Mémoire de l'esclavage à Bordeaux : à peine inaugurées, les plaques explicatives de la rue Colbert vandalisées

Inaugurées le 13 mai rue Colbert (photo de droite) par l'association "Mémoires et Partages" et la ville de Bordeaux, deux plaques explicatives ont été dégradées.
Deux panneaux pédagogiques affichés dans la rue Colbert de Bordeaux ont été dégradés ce week-end. Karfa Diallo a annoncé déposer plainte au nom de l'association "Mémoires et Partages" et en tant que conseiller régional de Nouvelle-Aquitaine.

À Bordeaux, les "journées de la Mémoire" - organisées du 10 au 23 mai afin de commémorer les mémoires de la traite, de l'esclavage et de ses abolitions - se terminent sur une note amère. Elles avaient vu l'inauguration le 13 mai par la Ville de deux plaques pédagogiques apposées dans la rue Colbert au cœur du quartier historique de Saint-Seurin. Des panneaux évoquant le rôle joué par Colbert, ministre de Louis XIV à l'origine du "Code noir", dans la légalisation de l'esclavage.

"Attaque contre un crime contre l'humanité"

Une semaine plus tard, dans la nuit de samedi 21 à dimanche 22 mai, les deux plaques ont été vandalisées, les textes pédagogiques effacés à la bombe de peinture noire. Pour Karfa Diallo, conseiller régional de Nouvelle-Aquitaine et fondateur de l'association "Mémoires et Partages", "c'est une attaque inadmissible contre une action anti-raciste modérée, pédagogique et citoyenne pour transmettre la mémoire du crime contre l’humanité." Il a annoncé qu'il allait déposer plainte. Il invite la mairie de Bordeaux à s'associer à la procédure. 

L'auteur "a effacé toutes les mentions du crime contre l'humanité, de la traite des noirs et l'esclavage, explique le militant anti-raciste dans un vidéo postée sur Facebook. Il a juste laissé le fait que Colbert était un ministre majeur de Louis XIV, contrôleur général des finances et secrétaire général de la maison du roi."

Expliquer le passé esclavagiste plutôt que l'effacer

Pendant un siècle et demi, Bordeaux a prospéré sur la traite d'esclaves, avec plus de 500 expéditions négrières. De 1672 à 1837, 120 000 à 150 000 esclaves africains ont été déportés vers les Amériques par des armateurs bordelais. 

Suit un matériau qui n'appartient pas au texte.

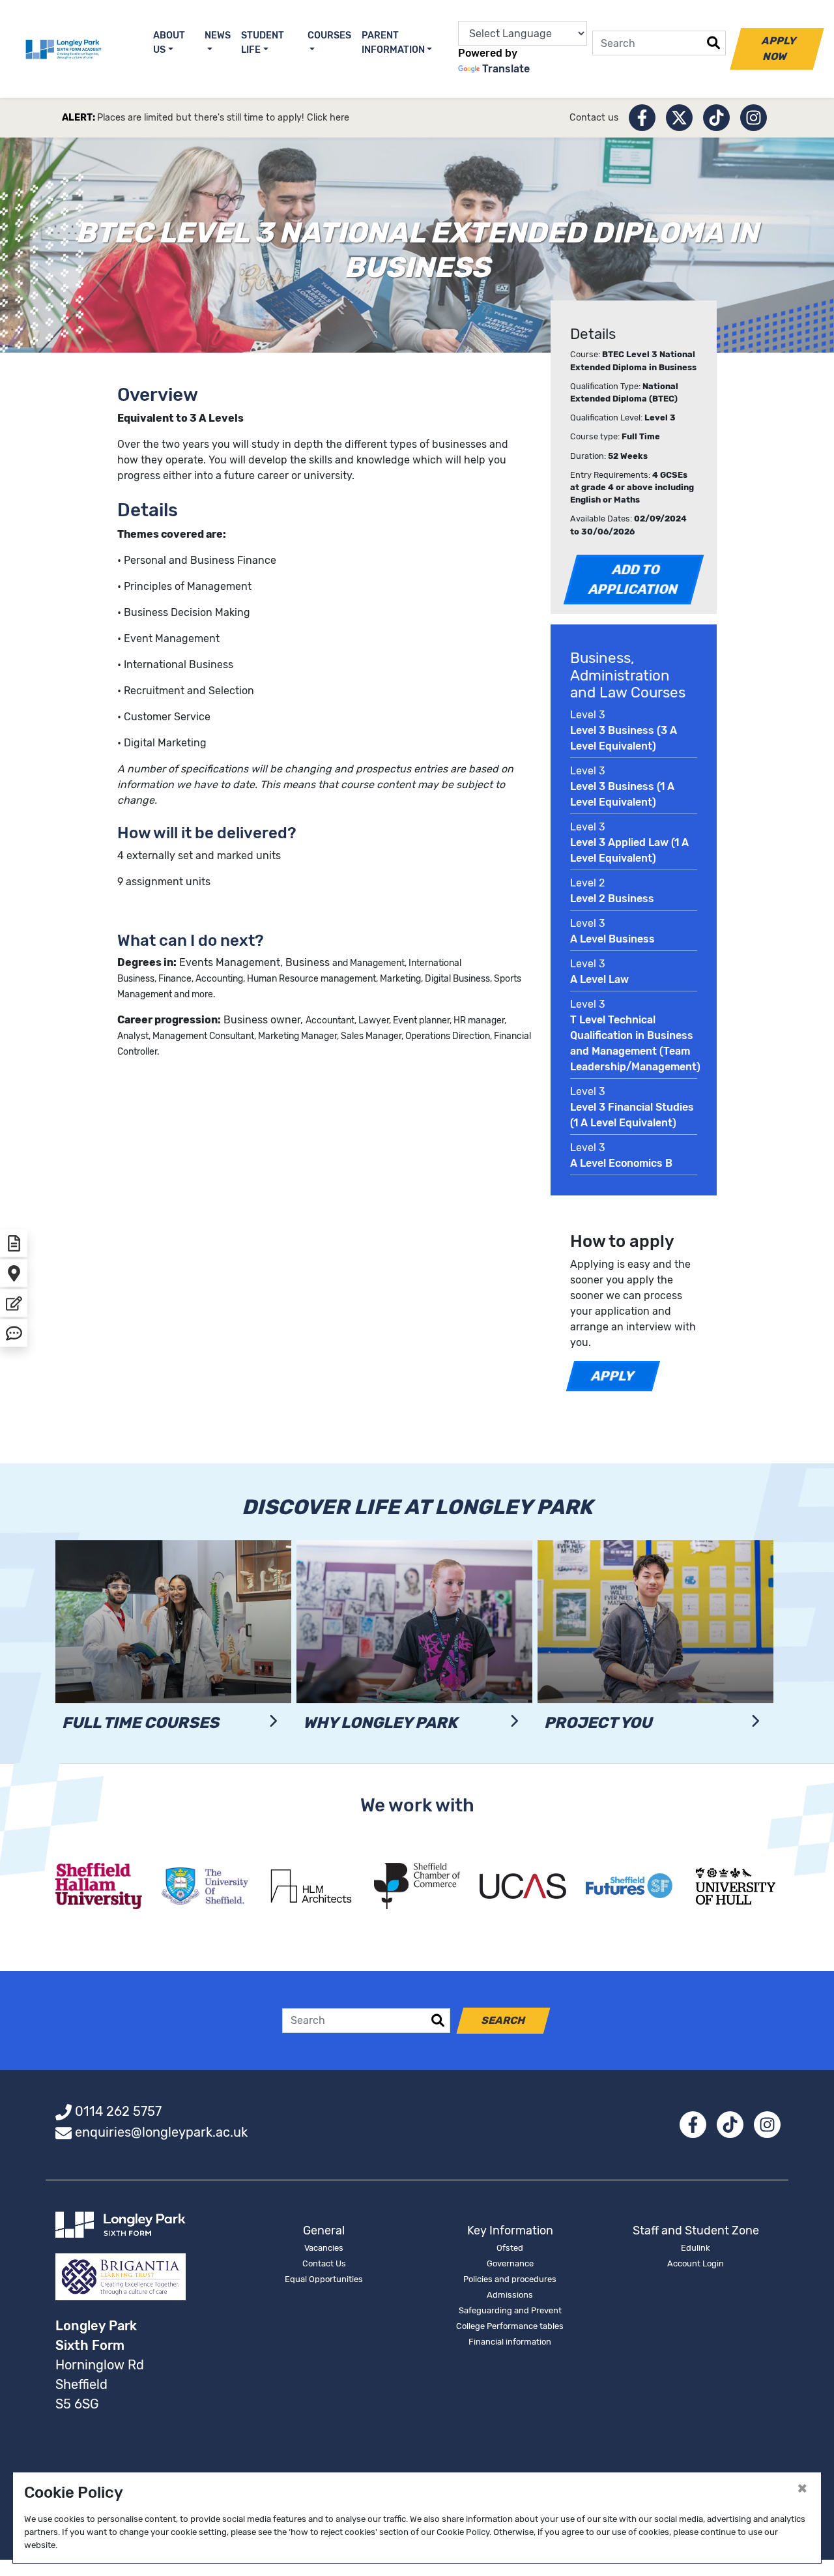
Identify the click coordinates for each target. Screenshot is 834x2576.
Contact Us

Longtemps accusée de passer sous silence ce pan de son histoire, la ville a entamé un travail de mémoire au cœur de ses rues avec, notamment, des statues comme celles de Toussaint Louverture ou de Modeste Testas érigées sur les bords de la Garonne, mais aussi ces panneaux explicatifs apposés aux plaques de rues portant le nom de personnes qui ont encouragé et/ou prospéré grâce à la traite et l'esclavage.

La mairie de Bordeaux et l'association "Mémoires et Partages" ont également lancé le 10 mai une mission visant à créer un "centre de ressources contre les esclavages et pour l'égalité" dans cette ville symbole de la traite négrière et du commerce triangulaire, afin de "réconcilier l'histoire et la mémoire".